The USAF's Foreign Investment Risk Review Office has reportedly been looking into the group's acquisitions, but has not yet been able to determine precisely who is backing Flannery Associates.

An attorney for the group, whose CEO was listed with the California Secretary of State's Office as Andrew Lerner, claimed Flannery is controlled by American citizens and that 97% of its invested capital derives from U.S. investors. The remainder is allegedly from British and Irish investors.

"Any speculation that Flannery’s purchases are motivated by the proximity to Travis Air Force Base" is unfounded, the attorney told the Journal.

The group's attorney previously told Solano County that Flannery "is owned by a group of families looking to diversify their portfolio from equities into real assets, including agricultural land in the western United States," reported the Daily Republic.

Rep. John Garamendi (D-Calif.), on the House Armed Services Committee's readiness panel, said, "We don’t know who Flannery is, and their extensive purchases do not make sense to anybody in the area. ... The fact that they're buying land purposefully right up to the fence at Travis raises significant questions."

This is not the first land grab in recent months to inspire concern.

The Washington Examiner recently noted that China, the U.S.'s preeminent adversary on the world stage, has been buying up vast swathes of American land. Whereas in 2011, when Chinese investors owned 69,295 acres of American land, by year-end 2021, they controlled nearly 400,000 acres.

A Beijing-linked group recently attempted to buy 300 acres of land, some 20 minutes away from the Grand Forks Air Force Base.

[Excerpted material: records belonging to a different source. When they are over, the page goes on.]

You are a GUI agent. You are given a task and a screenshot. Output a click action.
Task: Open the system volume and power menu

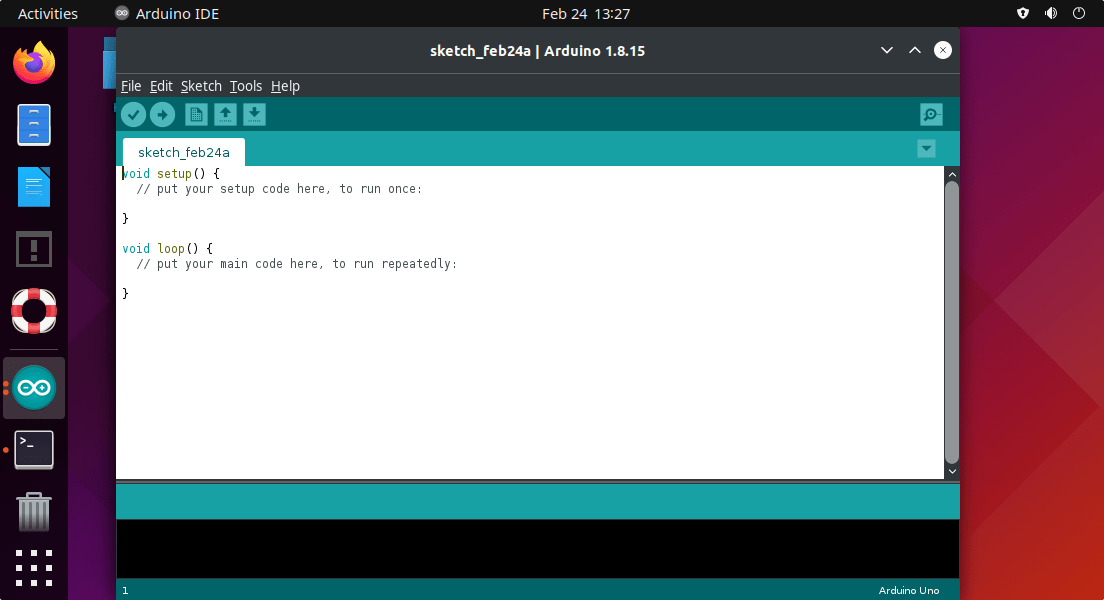pos(1051,13)
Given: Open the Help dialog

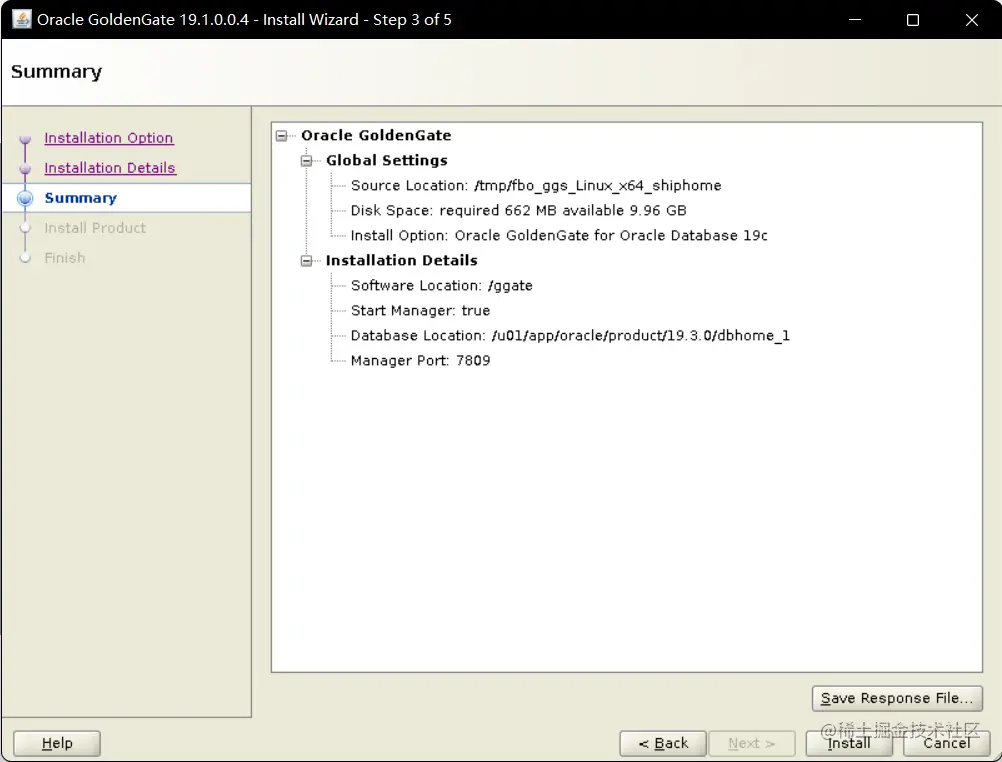Looking at the screenshot, I should click(56, 743).
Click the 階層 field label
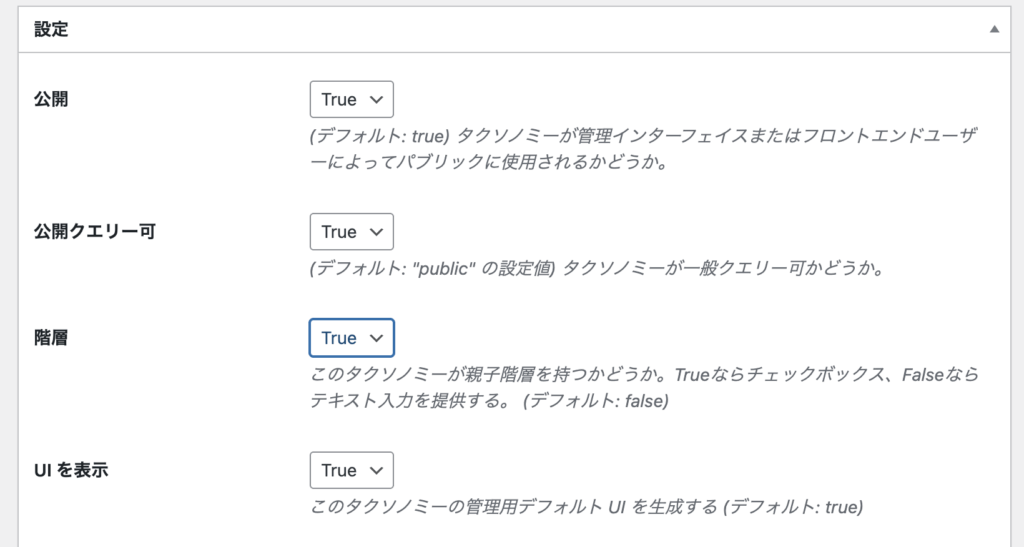 pos(51,338)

This prompted bipartisan backlash as well as vexation amongst local airmen.

CNBC reported that Maj. Jeremy Fox circulated a memo inside the Air Force, claiming the purchase would both be a security threat to the U.S. and fit a pattern of "Chinese subnational espionage campaigns using commercial economic development projects to get close to Department of Defense installations."

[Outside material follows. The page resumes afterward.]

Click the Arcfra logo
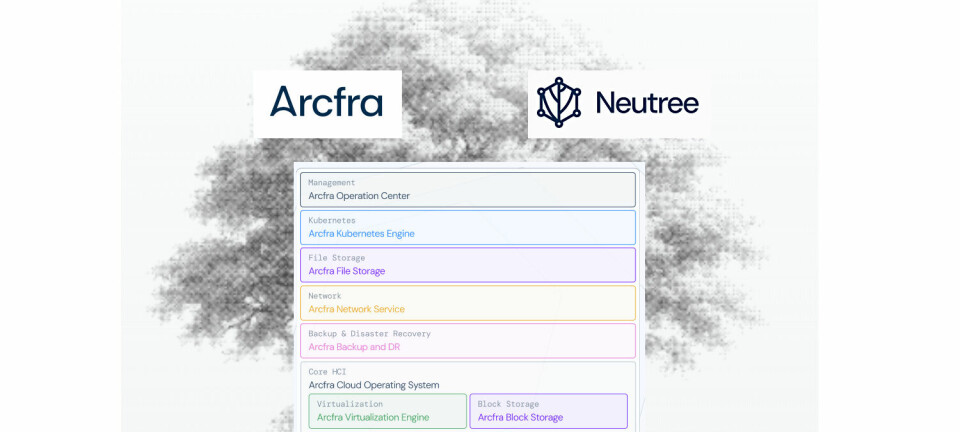The width and height of the screenshot is (960, 432). click(x=327, y=102)
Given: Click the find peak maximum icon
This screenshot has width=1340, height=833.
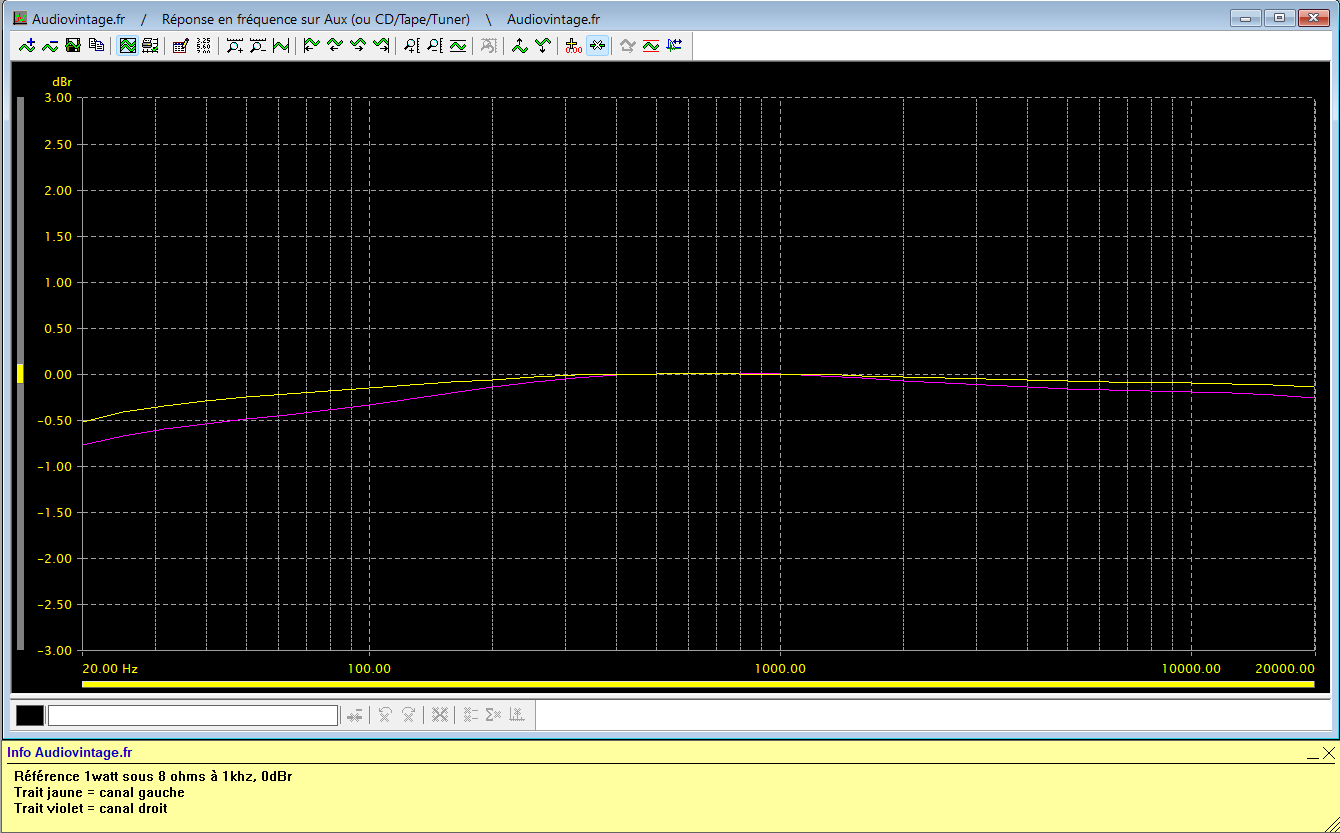Looking at the screenshot, I should tap(519, 45).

Fox wrote, "Some of the most sensitive elements of Grand Forks exist with the digital uplinks and downlinks inherent with unmanned air systems and their interaction with space-based assets."

According to Fox, the USAF would be more or less unable to detect surveillance on drone and satellite transmissions being waged by potential Chinese actors.

"Passive collection of those signals would be undetectable, as the requirements to do so would merely require ordinary antennas tuned to the right collecting frequencies. ... This introduces a grave vulnerability to our Department of Defense installations and is incredibly compromising to US National Security," wrote Fox.

Sen. Marco Rubio (R-Fla.) told the Examiner earlier this year, "Allowing Chinese companies with connections to the party-state to buy strategically important land in the United States is a national security threat. ... We need to treat the Chinese Communist Party for what it is — our greatest adversary."

Extra to land grabs, the Chinese regime has: agents conducting illegal police operations in the U.S. along with harassment and espionage campaigns; a hand in the deadly influx of fentanyl across the southern border via their informal partners in the Mexican cartels; and has flown reconnaissance flyovers through American skies.

Microsoft publicly revealed earlier this summer that the Chinese communist regime has also taken significant steps to undermine critical American infrastructure. These attacks — using malicious computer code that enables remote access to various devices — appear to be a pre-emptive attempt by the genocidal state to develop the upper hand should the two nations soon come to blows.

While attempting to corrode American capability and making clandestine incursions into the U.S., Chinese officials have also issued threats.

Concerning the land grabs in Solano County, Garamendi and fellow California Democratic Rep. Mike Thompson have pushed for a probe by the Committee on Foreign Investment in the U.S., reported the Journal.

The U.S. Agriculture Department has also pressed for answers concerning Flannery's backers.

The Journal indicated that local and federal officials' inability to learn the identities of those in the Flannery group is in part due to the fact that Delaware-registered LLCs, such as Flannery Associates, do not have to publicly disclose the identity of their owners.